Знать бы, что не напрасно
Жил.
* * *
Не опрокиньте шар земной!
Да не погаснет наш очаг!
Достанет искры небольшой –
забудем солнце при свечах.
Заслепит атомный софит,
сомнет, завертит, бросит ниц.
Не замолить уже грехи –
потухнет свет пустых глазниц.
Несут с трибун какой-то вздор
шуты, политики, рабы.
А люд, который прячет взор,
для благ и славы бьющий лбы?..
Так хрупок Свет наш небольшой,
в котором мир – важнее благ!
Не опрокиньте шар земной!
Да не погаснет наш очаг...
НА МИРУ
Свою судьбу мы все слагаем сами.
И я твержу, что рока нет.
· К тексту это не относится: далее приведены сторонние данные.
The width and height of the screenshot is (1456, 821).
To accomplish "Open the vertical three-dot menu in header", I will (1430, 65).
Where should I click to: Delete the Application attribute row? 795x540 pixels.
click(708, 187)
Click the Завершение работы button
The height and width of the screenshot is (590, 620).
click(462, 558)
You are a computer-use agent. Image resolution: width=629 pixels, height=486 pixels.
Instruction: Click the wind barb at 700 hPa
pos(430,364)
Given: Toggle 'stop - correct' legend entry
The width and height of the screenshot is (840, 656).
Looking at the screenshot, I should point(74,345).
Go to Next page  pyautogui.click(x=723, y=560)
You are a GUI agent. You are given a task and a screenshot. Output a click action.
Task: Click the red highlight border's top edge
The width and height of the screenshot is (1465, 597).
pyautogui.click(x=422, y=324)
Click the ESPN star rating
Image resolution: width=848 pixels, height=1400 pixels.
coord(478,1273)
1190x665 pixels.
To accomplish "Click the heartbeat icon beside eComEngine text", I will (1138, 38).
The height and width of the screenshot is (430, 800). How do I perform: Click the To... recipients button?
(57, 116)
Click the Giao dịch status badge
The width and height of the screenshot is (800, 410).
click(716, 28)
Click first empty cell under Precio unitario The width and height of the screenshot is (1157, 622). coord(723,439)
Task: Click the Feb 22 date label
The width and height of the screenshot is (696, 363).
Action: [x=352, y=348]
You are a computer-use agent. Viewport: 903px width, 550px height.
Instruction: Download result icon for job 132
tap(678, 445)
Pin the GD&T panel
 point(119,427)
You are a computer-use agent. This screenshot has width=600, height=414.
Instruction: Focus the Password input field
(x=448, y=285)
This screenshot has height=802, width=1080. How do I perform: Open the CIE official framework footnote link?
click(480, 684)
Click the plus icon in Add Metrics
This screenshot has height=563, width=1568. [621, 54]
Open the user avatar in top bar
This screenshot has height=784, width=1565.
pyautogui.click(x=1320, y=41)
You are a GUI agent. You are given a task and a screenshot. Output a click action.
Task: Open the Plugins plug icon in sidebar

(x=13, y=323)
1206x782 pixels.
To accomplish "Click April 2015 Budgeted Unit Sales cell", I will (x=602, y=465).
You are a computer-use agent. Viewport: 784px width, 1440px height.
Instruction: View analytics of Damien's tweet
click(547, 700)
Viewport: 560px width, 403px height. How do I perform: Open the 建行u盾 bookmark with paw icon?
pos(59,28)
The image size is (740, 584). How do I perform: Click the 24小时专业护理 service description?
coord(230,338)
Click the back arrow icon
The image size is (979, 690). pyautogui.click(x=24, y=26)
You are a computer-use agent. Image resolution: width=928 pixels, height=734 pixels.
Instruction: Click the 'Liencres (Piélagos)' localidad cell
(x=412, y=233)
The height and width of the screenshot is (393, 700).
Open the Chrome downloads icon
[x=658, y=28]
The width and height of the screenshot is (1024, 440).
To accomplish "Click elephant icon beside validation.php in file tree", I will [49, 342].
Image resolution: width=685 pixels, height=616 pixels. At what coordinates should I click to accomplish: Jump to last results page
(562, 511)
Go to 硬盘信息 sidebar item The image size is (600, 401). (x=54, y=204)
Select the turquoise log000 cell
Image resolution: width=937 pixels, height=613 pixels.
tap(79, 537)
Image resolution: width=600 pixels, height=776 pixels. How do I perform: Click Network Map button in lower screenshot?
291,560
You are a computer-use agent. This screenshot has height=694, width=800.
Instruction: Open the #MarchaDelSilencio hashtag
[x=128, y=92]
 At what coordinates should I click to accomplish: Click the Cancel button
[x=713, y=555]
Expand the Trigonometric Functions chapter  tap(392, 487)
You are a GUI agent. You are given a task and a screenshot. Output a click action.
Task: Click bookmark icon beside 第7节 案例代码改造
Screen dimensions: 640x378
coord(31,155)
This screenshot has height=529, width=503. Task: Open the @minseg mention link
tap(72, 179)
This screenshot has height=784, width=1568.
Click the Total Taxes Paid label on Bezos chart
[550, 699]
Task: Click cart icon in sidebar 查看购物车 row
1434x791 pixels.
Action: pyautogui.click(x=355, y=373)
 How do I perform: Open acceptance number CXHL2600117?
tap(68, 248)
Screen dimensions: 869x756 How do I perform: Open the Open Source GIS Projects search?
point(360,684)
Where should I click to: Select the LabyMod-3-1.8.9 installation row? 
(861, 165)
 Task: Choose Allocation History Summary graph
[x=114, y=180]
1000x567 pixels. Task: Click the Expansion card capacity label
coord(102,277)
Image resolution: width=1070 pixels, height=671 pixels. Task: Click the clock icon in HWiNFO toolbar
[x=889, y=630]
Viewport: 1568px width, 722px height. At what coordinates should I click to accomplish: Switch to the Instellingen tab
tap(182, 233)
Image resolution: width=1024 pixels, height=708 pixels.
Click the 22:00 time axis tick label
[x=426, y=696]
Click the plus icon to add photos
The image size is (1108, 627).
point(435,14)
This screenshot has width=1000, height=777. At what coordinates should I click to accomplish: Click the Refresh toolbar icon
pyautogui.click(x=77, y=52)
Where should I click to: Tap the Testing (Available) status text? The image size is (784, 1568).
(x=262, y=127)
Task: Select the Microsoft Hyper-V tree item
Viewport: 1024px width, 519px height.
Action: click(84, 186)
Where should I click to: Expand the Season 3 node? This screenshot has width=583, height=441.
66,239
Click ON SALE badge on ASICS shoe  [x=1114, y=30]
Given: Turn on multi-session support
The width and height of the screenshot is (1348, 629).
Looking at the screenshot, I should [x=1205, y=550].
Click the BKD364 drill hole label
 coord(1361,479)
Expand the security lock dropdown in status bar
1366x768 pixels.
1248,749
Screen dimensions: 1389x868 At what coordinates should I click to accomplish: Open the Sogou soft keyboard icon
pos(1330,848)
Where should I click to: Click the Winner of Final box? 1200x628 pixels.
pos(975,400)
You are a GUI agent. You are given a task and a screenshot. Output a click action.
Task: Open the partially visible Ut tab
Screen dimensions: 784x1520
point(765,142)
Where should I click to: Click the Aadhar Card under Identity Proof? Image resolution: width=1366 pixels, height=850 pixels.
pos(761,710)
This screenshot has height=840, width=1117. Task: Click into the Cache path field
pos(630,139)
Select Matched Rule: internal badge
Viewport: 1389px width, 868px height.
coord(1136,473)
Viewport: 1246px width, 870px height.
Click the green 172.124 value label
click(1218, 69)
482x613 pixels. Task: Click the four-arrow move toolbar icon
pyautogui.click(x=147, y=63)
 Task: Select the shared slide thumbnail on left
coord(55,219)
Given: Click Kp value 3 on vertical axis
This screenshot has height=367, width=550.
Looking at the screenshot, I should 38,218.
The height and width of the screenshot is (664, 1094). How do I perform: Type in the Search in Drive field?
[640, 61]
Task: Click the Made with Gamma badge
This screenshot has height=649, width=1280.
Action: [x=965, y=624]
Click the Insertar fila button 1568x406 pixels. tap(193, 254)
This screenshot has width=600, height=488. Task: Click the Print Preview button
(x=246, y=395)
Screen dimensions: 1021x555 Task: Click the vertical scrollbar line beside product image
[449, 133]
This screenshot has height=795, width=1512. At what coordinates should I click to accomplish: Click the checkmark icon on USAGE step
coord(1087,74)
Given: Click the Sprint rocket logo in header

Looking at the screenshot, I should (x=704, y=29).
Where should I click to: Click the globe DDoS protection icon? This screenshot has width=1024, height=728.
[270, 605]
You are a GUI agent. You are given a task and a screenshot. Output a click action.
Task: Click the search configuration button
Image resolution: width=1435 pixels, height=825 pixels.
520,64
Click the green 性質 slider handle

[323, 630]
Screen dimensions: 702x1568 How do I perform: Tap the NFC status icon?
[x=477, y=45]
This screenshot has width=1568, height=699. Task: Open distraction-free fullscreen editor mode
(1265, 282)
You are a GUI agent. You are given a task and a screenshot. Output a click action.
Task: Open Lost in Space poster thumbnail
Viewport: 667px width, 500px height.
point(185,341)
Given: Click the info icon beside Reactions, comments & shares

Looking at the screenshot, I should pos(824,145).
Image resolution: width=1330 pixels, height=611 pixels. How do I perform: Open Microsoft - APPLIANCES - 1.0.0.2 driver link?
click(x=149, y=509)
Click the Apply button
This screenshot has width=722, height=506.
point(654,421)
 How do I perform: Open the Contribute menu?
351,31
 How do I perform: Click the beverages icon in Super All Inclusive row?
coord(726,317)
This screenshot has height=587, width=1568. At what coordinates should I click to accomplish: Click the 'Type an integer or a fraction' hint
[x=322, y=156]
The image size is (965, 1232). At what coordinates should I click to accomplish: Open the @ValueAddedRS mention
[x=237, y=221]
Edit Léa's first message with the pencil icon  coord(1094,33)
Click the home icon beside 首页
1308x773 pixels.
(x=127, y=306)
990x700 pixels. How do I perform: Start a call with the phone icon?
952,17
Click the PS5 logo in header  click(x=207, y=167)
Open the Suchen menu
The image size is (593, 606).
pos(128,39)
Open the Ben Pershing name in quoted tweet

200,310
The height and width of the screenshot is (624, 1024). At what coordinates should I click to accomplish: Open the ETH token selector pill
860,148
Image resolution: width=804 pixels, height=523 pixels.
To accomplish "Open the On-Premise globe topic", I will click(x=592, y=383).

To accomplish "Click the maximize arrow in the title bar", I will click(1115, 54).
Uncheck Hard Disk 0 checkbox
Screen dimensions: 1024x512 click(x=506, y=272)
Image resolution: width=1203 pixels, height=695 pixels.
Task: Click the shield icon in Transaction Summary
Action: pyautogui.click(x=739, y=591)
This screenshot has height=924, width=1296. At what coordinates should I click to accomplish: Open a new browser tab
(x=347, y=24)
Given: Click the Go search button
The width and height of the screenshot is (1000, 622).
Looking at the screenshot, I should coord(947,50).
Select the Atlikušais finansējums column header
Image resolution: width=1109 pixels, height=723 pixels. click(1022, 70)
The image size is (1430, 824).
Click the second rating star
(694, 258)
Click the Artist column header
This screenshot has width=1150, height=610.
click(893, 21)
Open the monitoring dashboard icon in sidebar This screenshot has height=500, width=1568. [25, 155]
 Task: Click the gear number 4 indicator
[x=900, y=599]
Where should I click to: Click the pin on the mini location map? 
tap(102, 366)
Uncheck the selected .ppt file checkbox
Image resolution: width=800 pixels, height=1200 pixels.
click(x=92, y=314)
А вдруг?..
Но держим мы ответ под небесами
за взлет, паденье и бессилье рук.
Не ждите благ,
не даст их нам Всевышний –
с небесной влагой манне не упасть.
Щедрей живи
(чтоб не быть в мире лишним),
теплом и хлебом с ближними делясь.
И незачем взирающим с галерки
тайком пить зависть на чужом пиру.
Красна ли смерть... – по старой поговорке, –
а жизнь, поверь, прекрасней на миру.
В МУЗЕЕ
А на пыльных проселках – ухабы.
На курганах поют ковыли.
Степь, брюхатые скифские бабы
твой покой испокон берегли.
Растащили по пыльным музеям...
Вместо неба – слепое жилье.
Навалился, решеткой просеян,
застекленный чужой окоем.
Пусть бы пепел червленых закатов
жгучим жаром зас ы пал глаза...
Сторож клялся, дрожа под бушлатом,
что ночами слышны голоса.
И горячие скифские кони
седоков сквозь столетья несли.
И горели земные ладони
от копыт, и цвели ковыли...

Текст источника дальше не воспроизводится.